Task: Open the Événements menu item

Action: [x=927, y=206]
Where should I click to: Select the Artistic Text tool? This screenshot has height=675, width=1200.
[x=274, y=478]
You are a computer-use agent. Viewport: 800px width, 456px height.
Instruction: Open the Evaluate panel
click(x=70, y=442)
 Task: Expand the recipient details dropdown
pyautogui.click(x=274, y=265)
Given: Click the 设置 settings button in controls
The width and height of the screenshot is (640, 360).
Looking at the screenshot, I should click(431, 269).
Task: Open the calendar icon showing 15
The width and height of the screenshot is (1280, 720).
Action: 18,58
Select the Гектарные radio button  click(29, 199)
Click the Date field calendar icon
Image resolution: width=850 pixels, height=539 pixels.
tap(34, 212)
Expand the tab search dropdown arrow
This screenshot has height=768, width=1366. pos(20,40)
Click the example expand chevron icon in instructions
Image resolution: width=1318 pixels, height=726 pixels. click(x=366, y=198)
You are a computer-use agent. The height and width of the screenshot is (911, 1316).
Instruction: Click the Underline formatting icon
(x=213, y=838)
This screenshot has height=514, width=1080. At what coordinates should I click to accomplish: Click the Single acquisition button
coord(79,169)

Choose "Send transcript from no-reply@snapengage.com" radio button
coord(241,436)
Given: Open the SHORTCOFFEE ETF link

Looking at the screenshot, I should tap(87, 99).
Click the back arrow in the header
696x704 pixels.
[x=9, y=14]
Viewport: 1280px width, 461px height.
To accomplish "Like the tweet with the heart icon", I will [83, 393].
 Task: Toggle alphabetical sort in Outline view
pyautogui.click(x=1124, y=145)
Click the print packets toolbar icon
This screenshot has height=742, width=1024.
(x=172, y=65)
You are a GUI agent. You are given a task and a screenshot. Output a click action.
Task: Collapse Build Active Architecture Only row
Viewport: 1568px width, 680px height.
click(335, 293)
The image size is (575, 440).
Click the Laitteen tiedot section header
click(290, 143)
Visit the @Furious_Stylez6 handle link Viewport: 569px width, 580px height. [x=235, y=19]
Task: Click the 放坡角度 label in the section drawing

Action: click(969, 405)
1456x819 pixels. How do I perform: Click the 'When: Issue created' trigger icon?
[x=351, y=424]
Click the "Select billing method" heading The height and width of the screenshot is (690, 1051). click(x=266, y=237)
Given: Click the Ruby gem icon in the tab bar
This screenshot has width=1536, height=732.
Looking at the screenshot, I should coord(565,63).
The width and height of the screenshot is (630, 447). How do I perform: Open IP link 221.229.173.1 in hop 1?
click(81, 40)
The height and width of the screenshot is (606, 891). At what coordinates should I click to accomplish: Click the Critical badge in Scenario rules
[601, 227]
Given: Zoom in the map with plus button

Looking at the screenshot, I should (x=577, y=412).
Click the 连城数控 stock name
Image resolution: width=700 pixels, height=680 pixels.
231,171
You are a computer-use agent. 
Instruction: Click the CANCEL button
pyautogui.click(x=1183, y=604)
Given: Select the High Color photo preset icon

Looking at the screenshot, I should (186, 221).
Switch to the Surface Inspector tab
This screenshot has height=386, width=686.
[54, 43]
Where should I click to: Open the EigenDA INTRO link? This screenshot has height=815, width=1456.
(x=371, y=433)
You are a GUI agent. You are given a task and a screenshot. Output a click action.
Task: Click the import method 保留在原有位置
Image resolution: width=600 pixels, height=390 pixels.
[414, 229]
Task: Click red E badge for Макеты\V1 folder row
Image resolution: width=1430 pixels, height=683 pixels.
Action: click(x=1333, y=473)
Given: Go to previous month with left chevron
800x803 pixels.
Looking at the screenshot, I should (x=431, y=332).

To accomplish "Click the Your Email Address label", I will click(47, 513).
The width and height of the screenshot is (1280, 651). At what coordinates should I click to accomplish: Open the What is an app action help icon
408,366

######

EXERCISE INSTRUCTIONS:
Go through the entries and return each line where the word "method" occurs.

RESPONSE BELOW:
Click the "Select billing method" heading The height and width of the screenshot is (690, 1051). click(x=266, y=237)
Task: Click the import method 保留在原有位置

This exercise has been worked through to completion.